▶ Vorliegender Text
• • • • •
Die kommunale Verantwortung für die Wasserversorgung sei Ausdruck der föderalen und dezentralen Organisation der Wasserwirtschaft. Es würden jedoch auch Schritte unternommen, um die gemeindeübergreifende Zusammenarbeit zu verstärken.

Die gemeindeeigenen Wasserversorgungen kooperierten untereinander je nach Bedarf und oft in einer Ad-hoc-Weise. Diese könnten sich den ständig wechselnden Bedürfnissen relativ gut anpassen, änderten aber grundsätzlich nichts an der sehr ungleichen Verteilung von Wassernutzungsrechten zwischen den Gemeinden.

Während einige Gemeinden über Quellen in anderen Gemeinden verfügten, würden andere Ressourcen wie Bäche und Quellen von mehreren Gemeinden gemeinsam verwaltet. Nicht alle Gemeinden verfügten über Wasser, viele Gemeinden kauften Wasser von anderen Gemeinden. Der Preis für Trinkwasser sei relativ niedrig, es bestünde aber eine grosse Variabilität zwischen den Gemeinden. Die Gemeinden berechneten den Wasserpreis teilweise recht unterschiedlich, was einen direkten Vergleich der Preise und Kosten schwierig mache.
• • • • •
▶ Bereitgestelltes Material

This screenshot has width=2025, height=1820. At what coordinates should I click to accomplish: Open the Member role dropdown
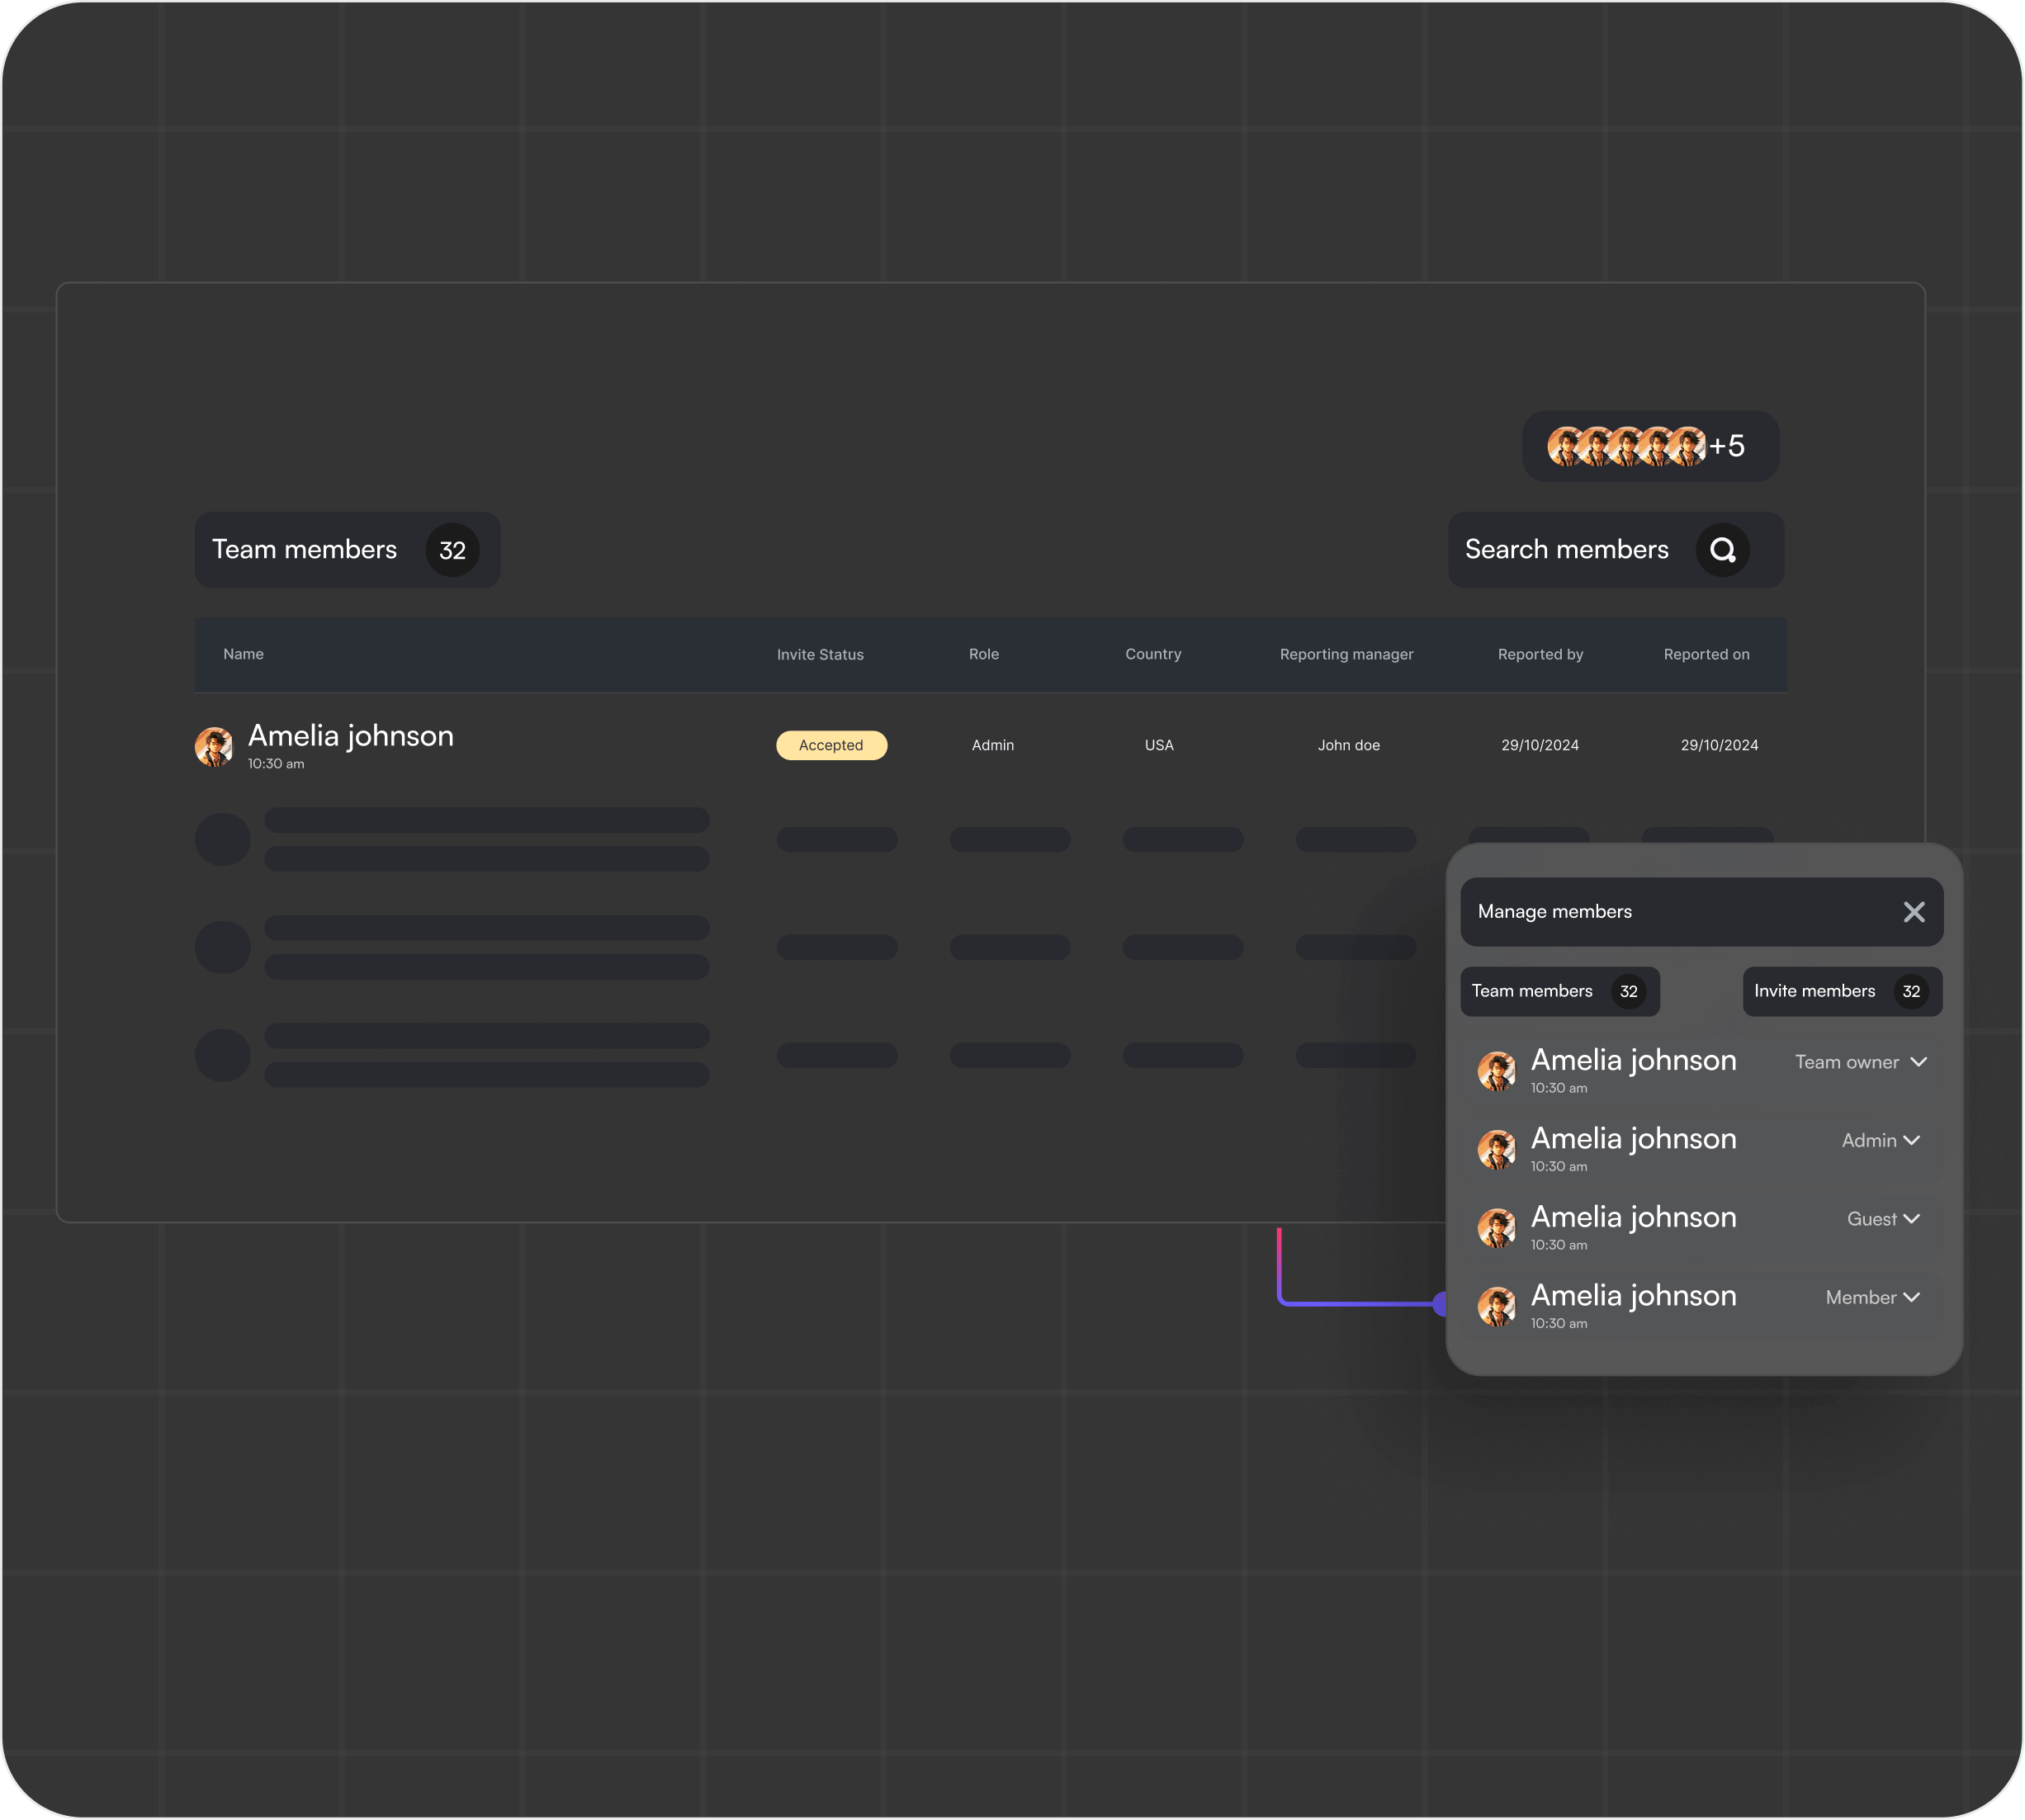[x=1911, y=1297]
• • • • •
▶ Deine Aufgabe
Ändere im Text zur Wasserversorgung den Abschnitt zwischen „Die kommunale Verantwortung“ und „Zusammenarbeit zu verstärken.“, beide eingeschlossen, indem du „verstärken“ durch „intensivieren“ ersetzt, und gib ihn so wieder. Die Auflistung spielt hierfür keine Rolle.

▶ Vollständige Antwort
Die kommunale Verantwortung für die Wasserversorgung sei Ausdruck der föderalen und dezentralen Organisation der Wasserwirtschaft. Es würden jedoch auch Schritte unternommen, um die gemeindeübergreifende Zusammenarbeit zu intensivieren.